Воля к жизни Швейцера в отличие от «я мыслю» Декарта говорит о том, что делать, позволяет – и более того, требует от него выявить отношение к себе и к окружающему миру. Воля к жизни приводит человека в деятельное состояние, вынуждает его тем или иным образом к ней отнестись. Это отношение может быть выражено негативно, с позиции отрицания воли к жизни, как, скажем, у Шопенгауэра. И тогда мысль не может состояться, развернуть себя с логической необходимостью, ибо она приходит в противоречие сама с собой. Отрицание воли к жизни, осуществленное последовательно, не может окончиться ничем иным, кроме как ее фактическим уничтожением. Самоубийство оказывается той точкой, которая логически завершает предложение, формулирующее отрицание воли к жизни. Начало в этом случае одновременно становится и концом. Отрицание воли к жизни противоестественно и, самое главное, не может быть обосновано в логически последовательном мышлении. Человек действует естественно и истинно только тогда, когда он утверждает волю к жизни. Жизнеспособна только мысль, утверждающая волю к жизни. Человек непросто осознает то, что движет им инстинктивно, неосознанно. Он вместе с тем выявляет особое, сугубо человеческое – благоговейное! – отношение к жизни. Адекватное познание воли к жизни есть вместе с тем ее углубление и возвышение. Воля к жизни утверждает себя как таковая и становится началом мышления, лишь осознавая свою идентичность во всех своих многообразных проявлениях. В мыслящем человеке воля к жизни приходит в согласие с собой и такое согласие достигается деятельностью, направляемой благоговением перед жизнью. Тогда мыслящий человек становится этической личностью, а утверждение его воли к жизни перерастает в нравственную задачу. «Этика заключается, следовательно, в том, что я испытываю побуждение высказывать равное благоговение перед жизнью как по отношению к моей воле к жизни, так и по отношению к любой другой. В этом и состоит основной принцип нравственного. Добро – то, что служит сохранению и развитию жизни, зло есть то, что уничтожает жизнь или препятствует ей» (с. 218).

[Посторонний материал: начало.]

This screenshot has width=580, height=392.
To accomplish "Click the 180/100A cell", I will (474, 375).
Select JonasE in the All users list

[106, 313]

Этика Швейцера является универсальной, его понимание гуманизма охватывает также и природу, а этика человеческих взаимоотношений выступает в его рамках лишь особым случаем.
В теоретической позиции Швейцера много парадоксального. И основной парадокс состоит в том, что он рационально ограничивает пределы рационального, логически обосновывает нелогичность этики. В его «Культуре и этике» есть слова, которые были бы более уместны в книге поэтической или пророческой, чем научной: «Мистика является не другом, а скорее врагом этики. Она поглощает ее. И все же, несмотря на это, этика, удовлетворяющая мышление, рождается из мистики» (с. 214). Когда поэт говорит, что он всюду принят, изгнан отовсюду, когда пророк утверждает, что несчастные являются самыми счастливыми, то это как-то можно понять. На то они поэты и пророки. Но слова философа, утверждающего, что мистика враждебна этике и в то же время порождает ее, вызывают законное недоумение. Швейцер – последовательный рационалист, готовый проницать светом рационального суждения все пространство человеческого существования. Он, в частности, видит спасение этики в ее рациональном обосновании. И в то же время выводит этику из мистики. Как согласовать одно с другим?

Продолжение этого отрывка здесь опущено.